[start]

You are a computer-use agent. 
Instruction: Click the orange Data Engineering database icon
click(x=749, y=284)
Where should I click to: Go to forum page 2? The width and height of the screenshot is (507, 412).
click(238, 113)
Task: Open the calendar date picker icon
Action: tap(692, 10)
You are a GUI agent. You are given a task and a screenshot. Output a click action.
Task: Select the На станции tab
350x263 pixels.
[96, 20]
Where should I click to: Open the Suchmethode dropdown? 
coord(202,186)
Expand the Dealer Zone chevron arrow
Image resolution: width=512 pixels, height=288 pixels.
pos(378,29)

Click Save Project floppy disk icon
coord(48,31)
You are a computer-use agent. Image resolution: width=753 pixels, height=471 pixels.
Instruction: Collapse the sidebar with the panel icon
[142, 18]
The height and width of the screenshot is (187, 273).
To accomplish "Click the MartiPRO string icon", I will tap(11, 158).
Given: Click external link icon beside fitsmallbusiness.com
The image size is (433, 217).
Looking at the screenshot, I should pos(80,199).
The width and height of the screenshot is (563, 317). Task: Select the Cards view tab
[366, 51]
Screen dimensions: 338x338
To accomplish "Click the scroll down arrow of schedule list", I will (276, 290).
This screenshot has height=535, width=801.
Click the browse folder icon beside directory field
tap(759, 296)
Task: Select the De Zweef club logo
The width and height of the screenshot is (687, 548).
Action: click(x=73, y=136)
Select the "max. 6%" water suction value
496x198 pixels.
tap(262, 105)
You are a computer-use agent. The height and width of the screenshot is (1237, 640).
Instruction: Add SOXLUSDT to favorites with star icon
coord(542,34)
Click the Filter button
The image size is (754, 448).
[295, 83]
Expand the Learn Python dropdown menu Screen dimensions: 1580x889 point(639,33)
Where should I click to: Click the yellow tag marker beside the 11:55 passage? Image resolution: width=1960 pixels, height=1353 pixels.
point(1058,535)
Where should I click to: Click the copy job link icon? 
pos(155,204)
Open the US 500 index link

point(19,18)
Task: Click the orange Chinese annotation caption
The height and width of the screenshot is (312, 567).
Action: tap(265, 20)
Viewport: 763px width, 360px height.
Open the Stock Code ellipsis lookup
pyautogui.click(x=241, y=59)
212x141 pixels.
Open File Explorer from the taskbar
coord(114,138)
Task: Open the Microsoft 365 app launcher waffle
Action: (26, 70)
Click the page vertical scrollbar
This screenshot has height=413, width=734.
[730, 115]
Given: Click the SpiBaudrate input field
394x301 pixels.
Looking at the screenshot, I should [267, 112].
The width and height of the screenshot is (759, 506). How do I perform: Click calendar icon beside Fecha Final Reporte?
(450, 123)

[end]

Please substitute "Goal" for every "Instruction" in the items above, and change nothing else.

REPLY TO THE TASK:
You are a computer-use agent. 
Goal: Click the orange Data Engineering database icon
click(x=749, y=284)
Where should I click to: Go to forum page 2? The width and height of the screenshot is (507, 412).
click(238, 113)
Task: Open the calendar date picker icon
Action: tap(692, 10)
You are a GUI agent. You are given a task and a screenshot. Output a click action.
Task: Select the На станции tab
350x263 pixels.
[96, 20]
Where should I click to: Open the Suchmethode dropdown? 
coord(202,186)
Expand the Dealer Zone chevron arrow
Image resolution: width=512 pixels, height=288 pixels.
pos(378,29)

Click Save Project floppy disk icon
coord(48,31)
You are a computer-use agent. Image resolution: width=753 pixels, height=471 pixels.
Goal: Collapse the sidebar with the panel icon
[142, 18]
The height and width of the screenshot is (187, 273).
To accomplish "Click the MartiPRO string icon", I will tap(11, 158).
Given: Click external link icon beside fitsmallbusiness.com
The image size is (433, 217).
Looking at the screenshot, I should pos(80,199).
The width and height of the screenshot is (563, 317). Task: Select the Cards view tab
[366, 51]
Screen dimensions: 338x338
To accomplish "Click the scroll down arrow of schedule list", I will (276, 290).
This screenshot has height=535, width=801.
Click the browse folder icon beside directory field
tap(759, 296)
Task: Select the De Zweef club logo
The width and height of the screenshot is (687, 548).
Action: click(x=73, y=136)
Select the "max. 6%" water suction value
496x198 pixels.
tap(262, 105)
You are a computer-use agent. The height and width of the screenshot is (1237, 640).
Goal: Add SOXLUSDT to favorites with star icon
coord(542,34)
Click the Filter button
The image size is (754, 448).
[295, 83]
Expand the Learn Python dropdown menu Screen dimensions: 1580x889 point(639,33)
Where should I click to: Click the yellow tag marker beside the 11:55 passage? Image resolution: width=1960 pixels, height=1353 pixels.
point(1058,535)
Where should I click to: Click the copy job link icon? 
pos(155,204)
Open the US 500 index link

point(19,18)
Task: Click the orange Chinese annotation caption
The height and width of the screenshot is (312, 567).
Action: tap(265, 20)
Viewport: 763px width, 360px height.
Open the Stock Code ellipsis lookup
pyautogui.click(x=241, y=59)
212x141 pixels.
Open File Explorer from the taskbar
coord(114,138)
Task: Open the Microsoft 365 app launcher waffle
Action: (26, 70)
Click the page vertical scrollbar
This screenshot has height=413, width=734.
[730, 115]
Given: Click the SpiBaudrate input field
394x301 pixels.
Looking at the screenshot, I should [267, 112].
The width and height of the screenshot is (759, 506). How do I perform: Click calendar icon beside Fecha Final Reporte?
(450, 123)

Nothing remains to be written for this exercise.